## Stored data

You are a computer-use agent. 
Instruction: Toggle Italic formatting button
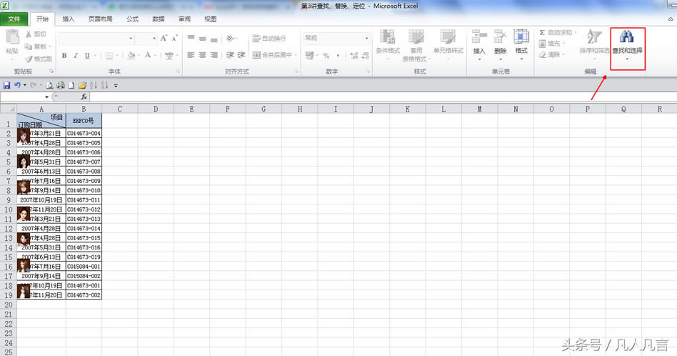click(76, 56)
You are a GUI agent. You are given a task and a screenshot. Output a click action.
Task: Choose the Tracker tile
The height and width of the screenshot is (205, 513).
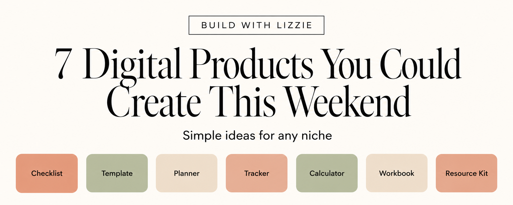tap(257, 173)
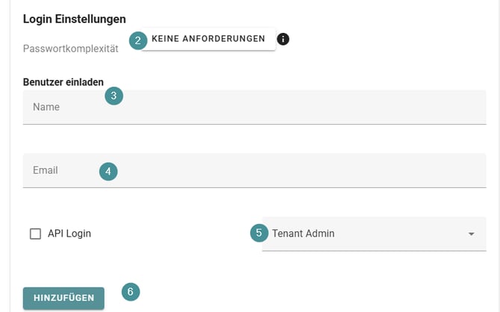Click the number 6 step marker
The width and height of the screenshot is (500, 312).
pos(130,292)
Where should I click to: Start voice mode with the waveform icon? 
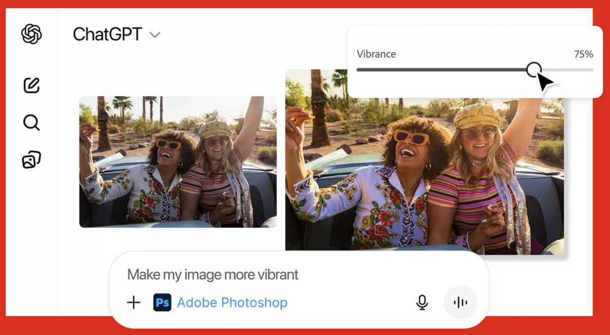tap(460, 302)
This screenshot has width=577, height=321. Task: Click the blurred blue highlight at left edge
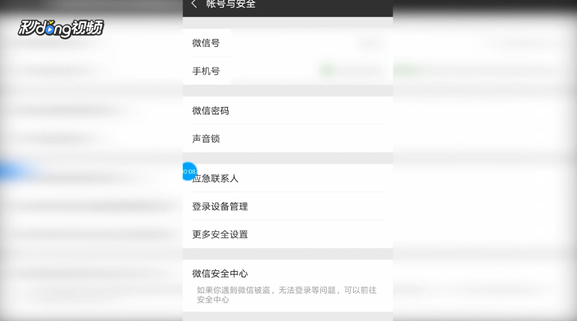15,171
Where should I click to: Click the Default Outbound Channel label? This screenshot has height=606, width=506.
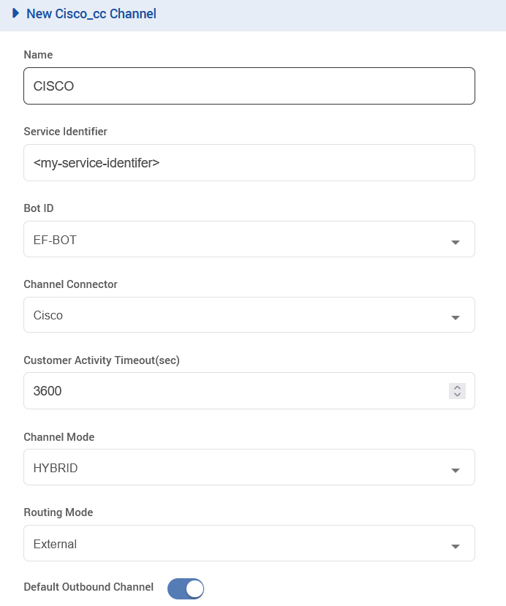point(88,587)
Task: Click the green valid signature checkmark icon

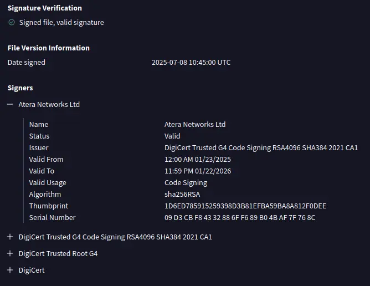Action: (12, 22)
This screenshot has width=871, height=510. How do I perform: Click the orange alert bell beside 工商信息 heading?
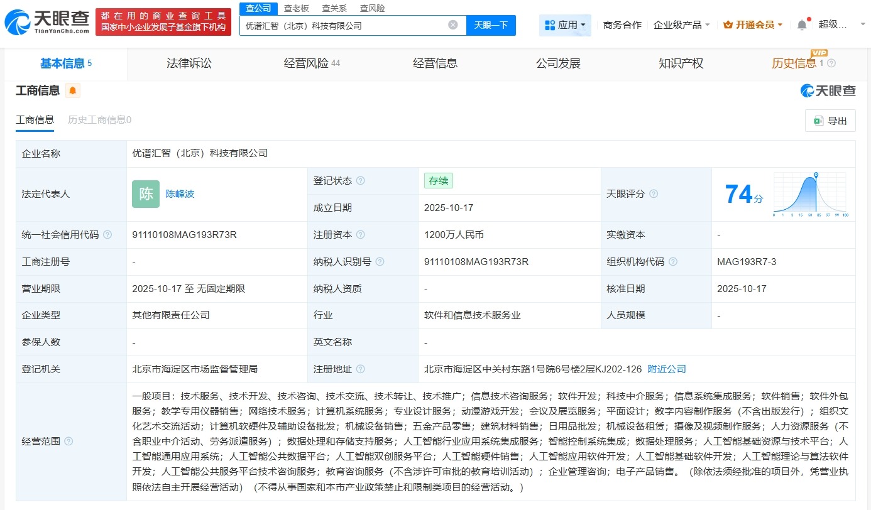pos(72,90)
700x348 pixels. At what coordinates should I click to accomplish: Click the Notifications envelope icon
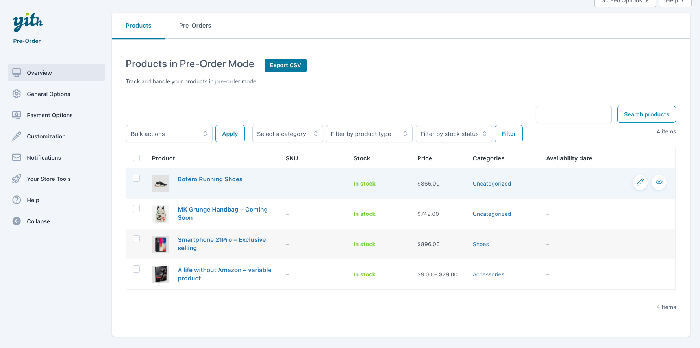(17, 158)
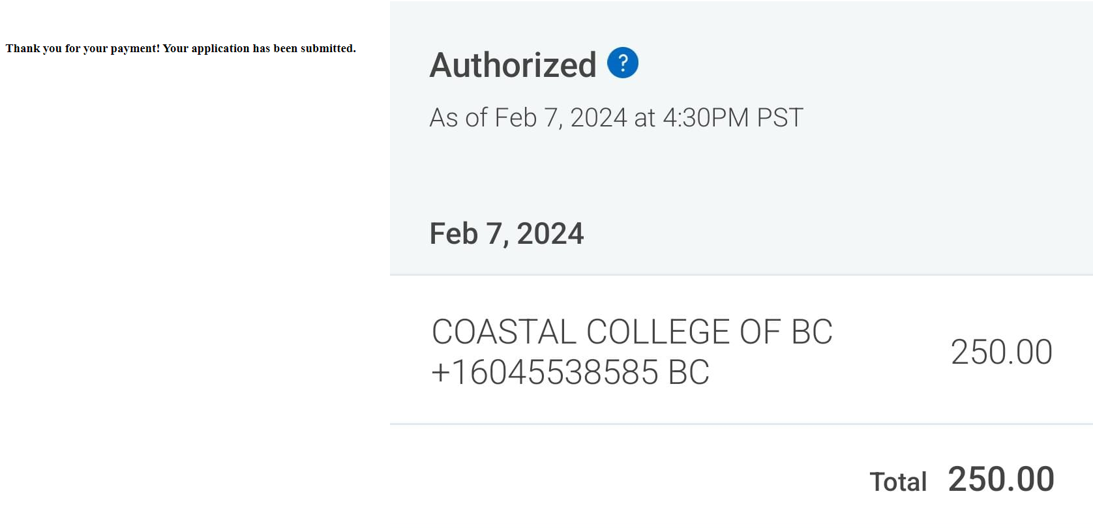Viewport: 1093px width, 528px height.
Task: Click the blue question mark help icon
Action: (623, 63)
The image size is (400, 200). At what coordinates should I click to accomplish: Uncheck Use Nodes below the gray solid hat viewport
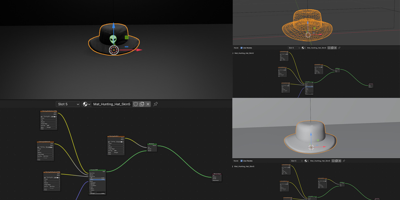242,161
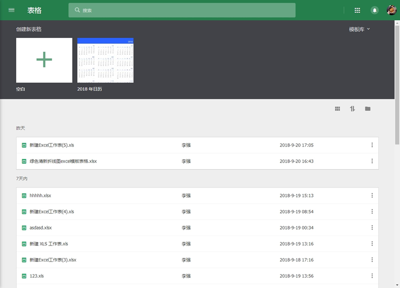Click the user account avatar
Screen dimensions: 400x288
click(x=392, y=10)
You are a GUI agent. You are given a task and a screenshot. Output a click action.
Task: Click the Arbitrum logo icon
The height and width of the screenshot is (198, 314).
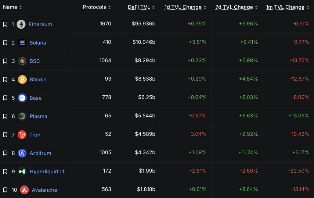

## Task goal
Would you output all of the entries above exactly, keeping the pictures out?

## Exercise response
You are a computer-use agent. 
Instruction: Toggle Italic formatting button
click(76, 56)
You are a GUI agent. You are given a task and a screenshot. Output a click action.
Task: Choose the Tracker tile
The height and width of the screenshot is (205, 513).
tap(257, 173)
Click the number 6 step marker
The width and height of the screenshot is (500, 312).
pos(130,292)
Where should I click to: Start voice mode with the waveform icon? 
tap(460, 302)
This screenshot has width=577, height=321. Task: Click the blurred blue highlight at left edge
15,171
Where should I click to: Click the Default Outbound Channel label? This screenshot has height=606, width=506.
point(88,587)
Task: Click the green valid signature checkmark icon

Action: (12, 22)
This screenshot has width=871, height=510. How do I perform: Click the orange alert bell beside 工商信息 heading?
pos(72,90)
700x348 pixels. At what coordinates should I click to accomplish: Click the Notifications envelope icon
(17, 158)
Viewport: 1093px width, 528px height.
Task: Click the blue question mark help icon
Action: (623, 63)
The image size is (400, 200). At what coordinates should I click to accomplish: Uncheck Use Nodes below the gray solid hat viewport
242,161
Click the user account avatar
Screen dimensions: 400x288
click(x=392, y=10)
You are a GUI agent. You are given a task and a screenshot. Output a click action.
Task: Click the Arbitrum logo icon
The height and width of the screenshot is (198, 314).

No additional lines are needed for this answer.